▸ **What you are asked to do**
Rewrite the lines below with every occurrence of "window" replaced by "panel" and all else unchanged. Leave the pictures out of your answer.

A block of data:
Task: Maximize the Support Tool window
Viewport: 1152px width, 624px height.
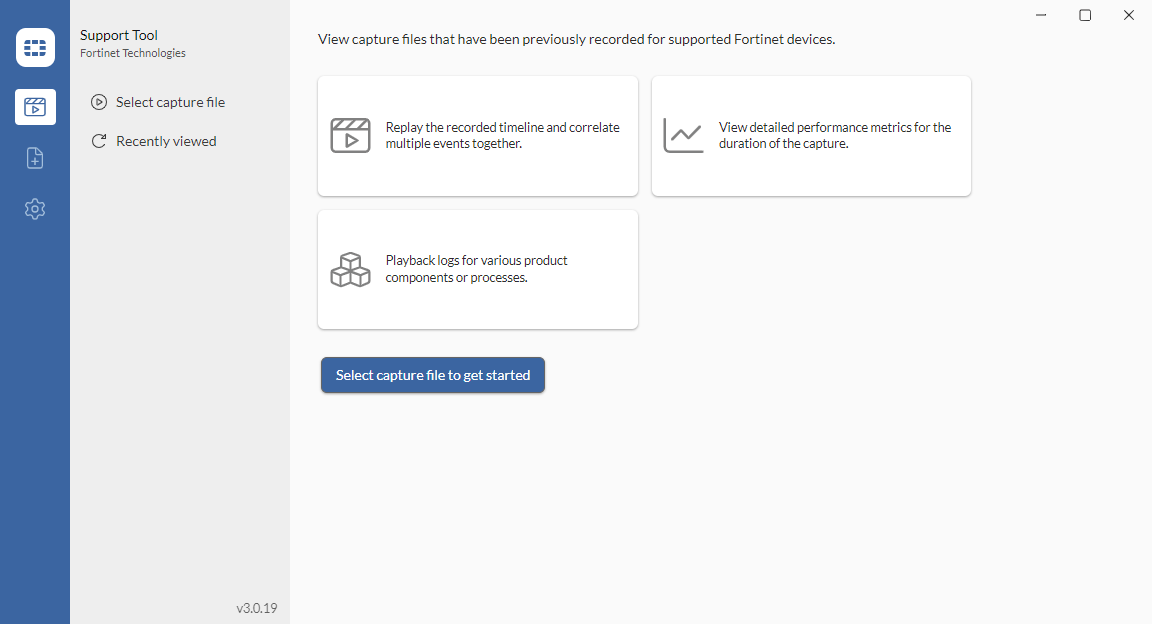Action: (1085, 15)
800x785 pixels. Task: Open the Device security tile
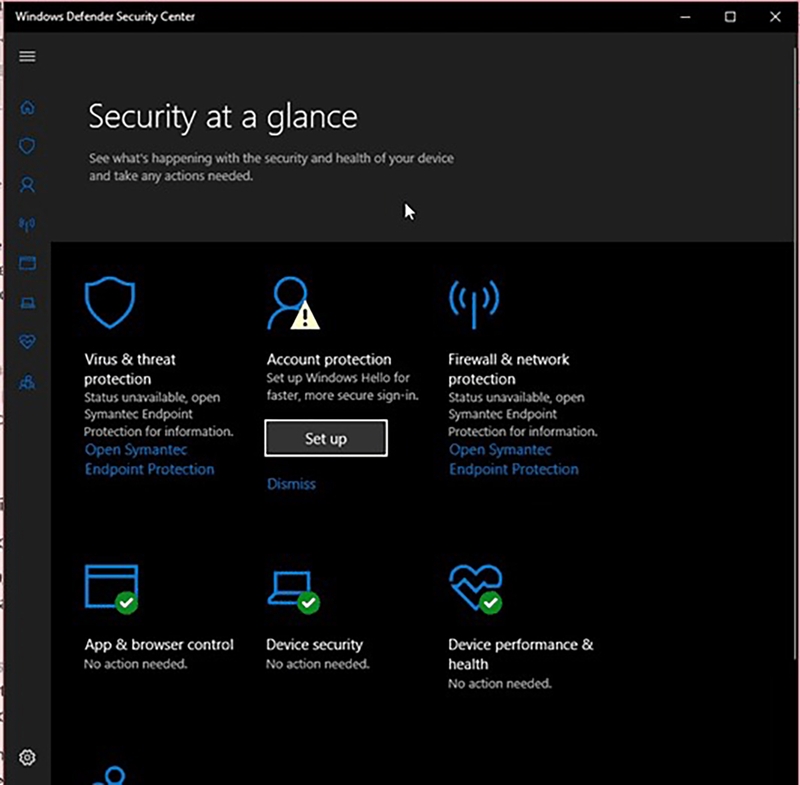293,592
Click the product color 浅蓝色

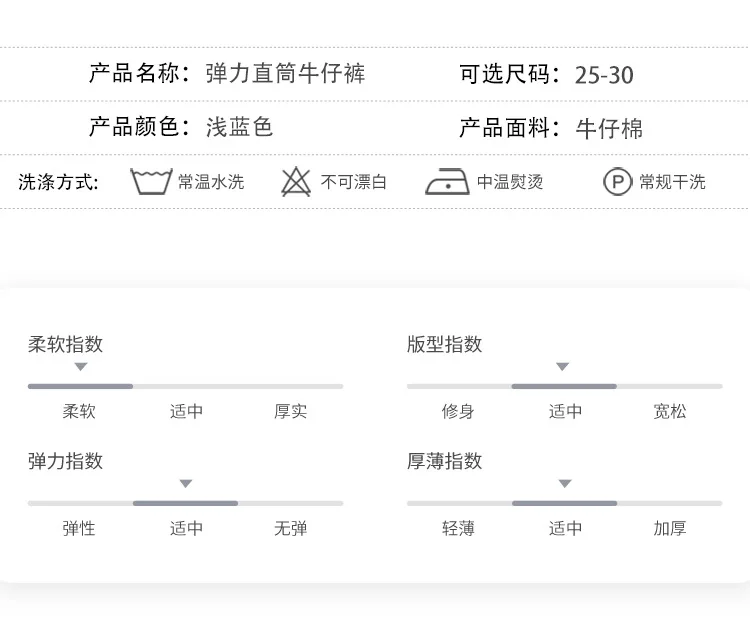click(239, 127)
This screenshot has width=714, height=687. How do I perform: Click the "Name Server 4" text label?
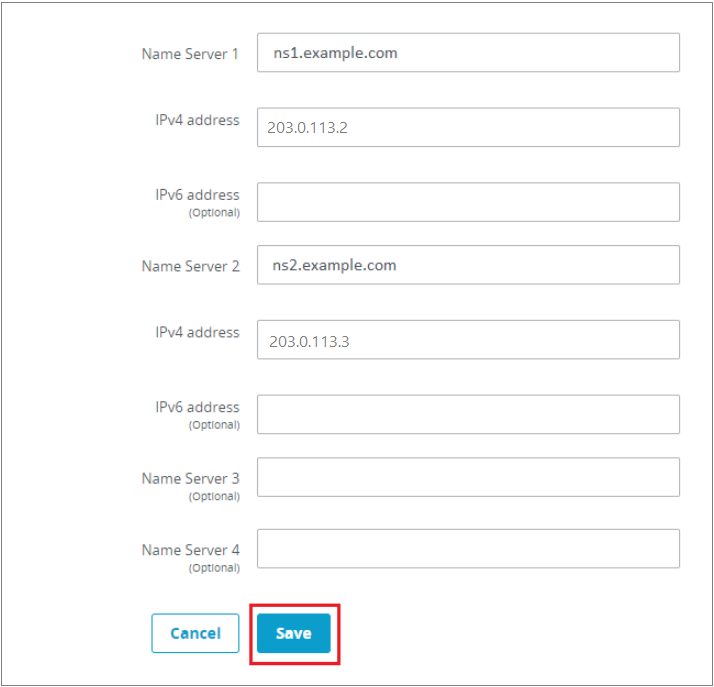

▸ **Response**
Task: Maximize the Support Tool panel
Viewport: 1152px width, 624px height.
Action: (1085, 15)
800x785 pixels. Task: Open the Device security tile
293,592
Click the product color 浅蓝色

click(239, 127)
This screenshot has width=714, height=687. How do I perform: Click the "Name Server 4" text label?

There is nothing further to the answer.